* WHAT TO DO
Reproduce each of the following records without any deviation.
---------- MATERIAL FOR THE TASK ----------
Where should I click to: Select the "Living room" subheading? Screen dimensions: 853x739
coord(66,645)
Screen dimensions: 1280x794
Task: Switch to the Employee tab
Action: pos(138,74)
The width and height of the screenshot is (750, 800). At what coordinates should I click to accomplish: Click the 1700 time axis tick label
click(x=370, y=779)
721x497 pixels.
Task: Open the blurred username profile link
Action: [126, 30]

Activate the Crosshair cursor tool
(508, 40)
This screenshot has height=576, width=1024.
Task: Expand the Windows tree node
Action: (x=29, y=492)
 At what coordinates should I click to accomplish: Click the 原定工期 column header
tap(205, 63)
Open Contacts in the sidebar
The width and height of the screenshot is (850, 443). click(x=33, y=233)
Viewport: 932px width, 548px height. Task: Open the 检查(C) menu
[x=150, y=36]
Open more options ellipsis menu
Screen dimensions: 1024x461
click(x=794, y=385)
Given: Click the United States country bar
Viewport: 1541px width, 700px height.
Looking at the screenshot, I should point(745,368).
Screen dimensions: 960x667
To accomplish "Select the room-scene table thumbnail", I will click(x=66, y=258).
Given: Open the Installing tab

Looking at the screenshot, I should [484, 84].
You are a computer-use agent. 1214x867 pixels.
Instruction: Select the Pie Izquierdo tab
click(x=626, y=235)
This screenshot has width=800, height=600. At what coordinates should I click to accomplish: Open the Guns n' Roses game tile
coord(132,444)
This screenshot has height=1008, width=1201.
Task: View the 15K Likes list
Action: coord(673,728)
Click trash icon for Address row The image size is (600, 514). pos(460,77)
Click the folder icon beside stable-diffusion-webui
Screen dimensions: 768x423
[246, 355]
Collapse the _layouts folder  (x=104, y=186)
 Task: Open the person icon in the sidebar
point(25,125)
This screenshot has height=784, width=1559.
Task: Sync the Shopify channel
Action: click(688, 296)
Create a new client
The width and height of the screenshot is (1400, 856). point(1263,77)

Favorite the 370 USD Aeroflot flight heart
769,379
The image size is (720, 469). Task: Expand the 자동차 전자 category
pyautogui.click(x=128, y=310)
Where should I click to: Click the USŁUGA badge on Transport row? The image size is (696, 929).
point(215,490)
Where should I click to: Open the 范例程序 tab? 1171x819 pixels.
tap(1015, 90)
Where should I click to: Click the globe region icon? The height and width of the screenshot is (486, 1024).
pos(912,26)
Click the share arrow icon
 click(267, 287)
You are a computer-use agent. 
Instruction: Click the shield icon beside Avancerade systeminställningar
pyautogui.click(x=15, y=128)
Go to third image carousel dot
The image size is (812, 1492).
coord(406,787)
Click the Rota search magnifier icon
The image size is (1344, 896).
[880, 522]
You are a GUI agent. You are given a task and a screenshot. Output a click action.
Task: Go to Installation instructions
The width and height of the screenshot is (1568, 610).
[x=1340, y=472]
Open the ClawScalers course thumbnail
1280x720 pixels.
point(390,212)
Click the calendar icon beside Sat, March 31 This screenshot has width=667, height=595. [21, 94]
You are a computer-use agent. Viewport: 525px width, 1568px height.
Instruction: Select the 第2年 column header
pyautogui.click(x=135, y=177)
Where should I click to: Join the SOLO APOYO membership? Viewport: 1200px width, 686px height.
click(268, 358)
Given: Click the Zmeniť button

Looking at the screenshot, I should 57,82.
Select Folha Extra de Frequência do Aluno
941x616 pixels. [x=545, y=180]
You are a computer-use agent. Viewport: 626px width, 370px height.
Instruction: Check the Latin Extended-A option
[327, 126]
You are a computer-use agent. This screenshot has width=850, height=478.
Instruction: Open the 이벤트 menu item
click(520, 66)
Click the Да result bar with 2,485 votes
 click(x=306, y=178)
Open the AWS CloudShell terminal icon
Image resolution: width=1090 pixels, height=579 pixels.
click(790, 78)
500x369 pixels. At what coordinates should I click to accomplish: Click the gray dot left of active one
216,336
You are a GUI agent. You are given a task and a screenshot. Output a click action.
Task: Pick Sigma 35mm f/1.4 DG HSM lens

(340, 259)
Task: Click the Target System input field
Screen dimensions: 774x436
----------
* RESPONSE TO THIS TASK
Where should I click to: Select the "Living room" subheading? Screen dimensions: 853x739
coord(66,645)
Screen dimensions: 1280x794
Task: Switch to the Employee tab
Action: pos(138,74)
The width and height of the screenshot is (750, 800). At what coordinates should I click to accomplish: Click the 1700 time axis tick label
click(x=370, y=779)
721x497 pixels.
Task: Open the blurred username profile link
Action: [126, 30]

Activate the Crosshair cursor tool
(508, 40)
This screenshot has height=576, width=1024.
Task: Expand the Windows tree node
Action: (x=29, y=492)
 At what coordinates should I click to accomplish: Click the 原定工期 column header
tap(205, 63)
Open Contacts in the sidebar
The width and height of the screenshot is (850, 443). click(x=33, y=233)
Viewport: 932px width, 548px height. Task: Open the 检查(C) menu
[x=150, y=36]
Open more options ellipsis menu
Screen dimensions: 1024x461
click(x=794, y=385)
Given: Click the United States country bar
Viewport: 1541px width, 700px height.
Looking at the screenshot, I should point(745,368).
Screen dimensions: 960x667
To accomplish "Select the room-scene table thumbnail", I will click(x=66, y=258).
Given: Open the Installing tab

Looking at the screenshot, I should [484, 84].
You are a computer-use agent. 1214x867 pixels.
Instruction: Select the Pie Izquierdo tab
click(x=626, y=235)
This screenshot has width=800, height=600. At what coordinates should I click to accomplish: Open the Guns n' Roses game tile
coord(132,444)
This screenshot has height=1008, width=1201.
Task: View the 15K Likes list
Action: coord(673,728)
Click trash icon for Address row The image size is (600, 514). pos(460,77)
Click the folder icon beside stable-diffusion-webui
Screen dimensions: 768x423
[246, 355]
Collapse the _layouts folder  (x=104, y=186)
 Task: Open the person icon in the sidebar
point(25,125)
This screenshot has height=784, width=1559.
Task: Sync the Shopify channel
Action: click(688, 296)
Create a new client
The width and height of the screenshot is (1400, 856). point(1263,77)

Favorite the 370 USD Aeroflot flight heart
769,379
The image size is (720, 469). Task: Expand the 자동차 전자 category
pyautogui.click(x=128, y=310)
Where should I click to: Click the USŁUGA badge on Transport row? The image size is (696, 929).
point(215,490)
Where should I click to: Open the 范例程序 tab? 1171x819 pixels.
tap(1015, 90)
Where should I click to: Click the globe region icon? The height and width of the screenshot is (486, 1024).
pos(912,26)
Click the share arrow icon
 click(267, 287)
You are a computer-use agent. 
Instruction: Click the shield icon beside Avancerade systeminställningar
pyautogui.click(x=15, y=128)
Go to third image carousel dot
The image size is (812, 1492).
coord(406,787)
Click the Rota search magnifier icon
The image size is (1344, 896).
[880, 522]
You are a GUI agent. You are given a task and a screenshot. Output a click action.
Task: Go to Installation instructions
The width and height of the screenshot is (1568, 610).
[x=1340, y=472]
Open the ClawScalers course thumbnail
1280x720 pixels.
point(390,212)
Click the calendar icon beside Sat, March 31 This screenshot has width=667, height=595. [21, 94]
You are a computer-use agent. Viewport: 525px width, 1568px height.
Instruction: Select the 第2年 column header
pyautogui.click(x=135, y=177)
Where should I click to: Join the SOLO APOYO membership? Viewport: 1200px width, 686px height.
click(268, 358)
Given: Click the Zmeniť button

Looking at the screenshot, I should 57,82.
Select Folha Extra de Frequência do Aluno
941x616 pixels. [x=545, y=180]
You are a computer-use agent. Viewport: 626px width, 370px height.
Instruction: Check the Latin Extended-A option
[327, 126]
You are a computer-use agent. This screenshot has width=850, height=478.
Instruction: Open the 이벤트 menu item
click(520, 66)
Click the Да result bar with 2,485 votes
 click(x=306, y=178)
Open the AWS CloudShell terminal icon
Image resolution: width=1090 pixels, height=579 pixels.
click(790, 78)
500x369 pixels. At what coordinates should I click to accomplish: Click the gray dot left of active one
216,336
You are a GUI agent. You are given a task and a screenshot. Output a click action.
Task: Pick Sigma 35mm f/1.4 DG HSM lens

(340, 259)
Task: Click the Target System input field
Screen dimensions: 774x436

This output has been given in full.